Trie的核心思想是空间换时间。利用字符串的公共前缀来降低查询时间的开销以达到提高效率的目的。
HAMT实现了几乎类似哈希表的速度,同时更经济地使用内存。此外,哈希表可能必须定期调整大小,这是一项昂贵的操作,而HAMT则会动态增长。通常,HAMT性能通过具有N个时隙的多个的较大根表来改善; 一些HAMT变体允许根部懒惰地生长,对性能的影响可以忽略不计。
Python\Python\hamt.c
/*
This file provides an implemention of an immutable mapping using the
Hash Array Mapped Trie (or HAMT) datastructure.
This design allows to have:
1. Efficient copy: immutable mappings can be copied by reference,
making it an O(1) operation.
2. Efficient mutations: due to structural sharing, only a portion of
the trie needs to be copied when the collection is mutated. The
cost of set/delete operations is O(log N).
3. Efficient lookups: O(log N).
(where N is number of key/value items in the immutable mapping.)
HAMT
====
The core idea of HAMT is that the shape of the trie is encoded into the
hashes of keys.
Say we want to store a K/V pair in our mapping. First, we calculate the
hash of K, let's say it's 19830128, or in binary:
0b1001011101001010101110000 = 19830128
Now let's partition this bit representation of the hash into blocks of
5 bits each:
0b00_00000_10010_11101_00101_01011_10000 = 19830128
(6) (5) (4) (3) (2) (1)
Each block of 5 bits represents a number between 0 and 31. So if we have
a tree that consists of nodes, each of which is an array of 32 pointers,
those 5-bit blocks will encode a position on a single tree level.
For example, storing the key K with hash 19830128, results in the following
tree structure:
(array of 32 pointers)
+---+ -- +----+----+----+ -- +----+
root node | 0 | .. | 15 | 16 | 17 | .. | 31 | 0b10000 = 16 (1)

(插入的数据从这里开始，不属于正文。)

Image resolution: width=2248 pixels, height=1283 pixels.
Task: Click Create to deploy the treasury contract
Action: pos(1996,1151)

(level 1) +---+ -- +----+----+----+ -- +----+
|
+---+ -- +----+----+----+ -- +----+
a 2nd level node | 0 | .. | 10 | 11 | 12 | .. | 31 | 0b01011 = 11 (2)

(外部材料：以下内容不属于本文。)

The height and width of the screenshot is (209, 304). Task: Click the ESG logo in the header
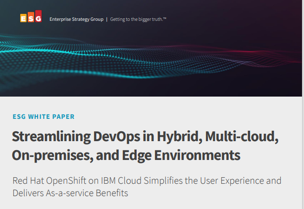pyautogui.click(x=31, y=19)
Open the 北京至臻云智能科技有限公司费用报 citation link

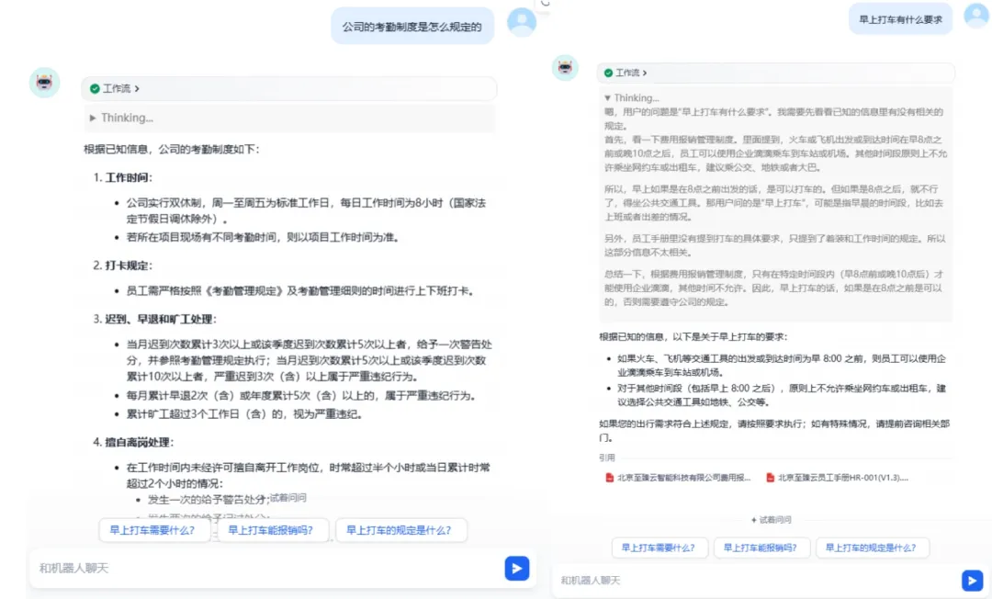tap(683, 478)
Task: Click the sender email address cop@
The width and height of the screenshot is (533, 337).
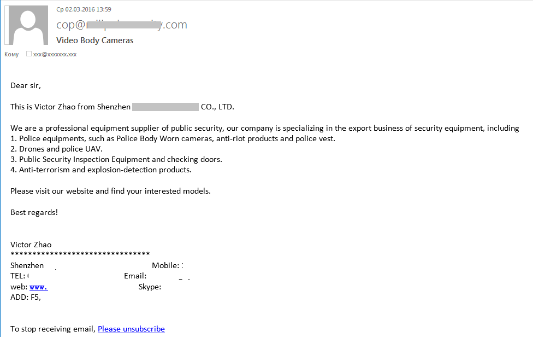Action: 122,25
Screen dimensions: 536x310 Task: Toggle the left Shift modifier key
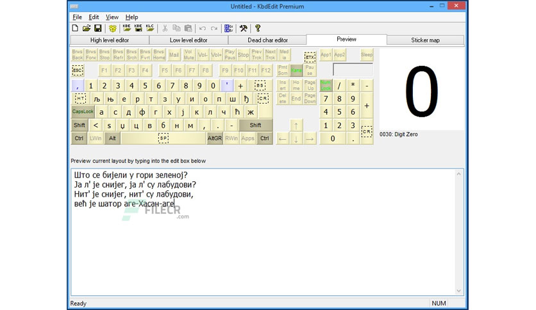coord(80,125)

+---+ -- +----+----+----+ -- +----+
|
+---+ -- +----+----+----+ -- +----+
a 3rd level node | 0 | .. | 04 | 05 | 06 | .. | 31 | 0b00101 = 5 (3)
+---+ -- +----+----+----+ -- +----+
|
+---+ -- +----+----+----+----+
a 4th level node | 0 | .. | 04 | 29 | 30 | 31 | 0b11101 = 29 (4)
+---+ -- +----+----+----+----+
|
+---+ -- +----+----+----+ -- +----+
a 5th level node | 0 | .. | 17 | 18 | 19 | .. | 31 | 0b10010 = 18 (5)
+---+ -- +----+----+----+ -- +----+
|
+--------------+
|
+---+ -- +----+----+----+ -- +----+
a 6th level node | 0 | .. | 15 | 16 | 17 | .. | 31 | 0b00000 = 0 (6)
+---+ -- +----+----+----+ -- +----+
|
V -- our value (or collision)
To rehash: for a K/V pair, the hash of K encodes where in the tree V will
be stored.
To optimize memory footprint and handle hash collisions, our implementation
uses three different types of nodes:
* A Bitmap node;
* An Array node;
* A Collision node.
Because we implement an immutable dictionary, our nodes are also
immutable. Therefore, when we need to modify a node, we copy it, and
do that modification to the copy.
*/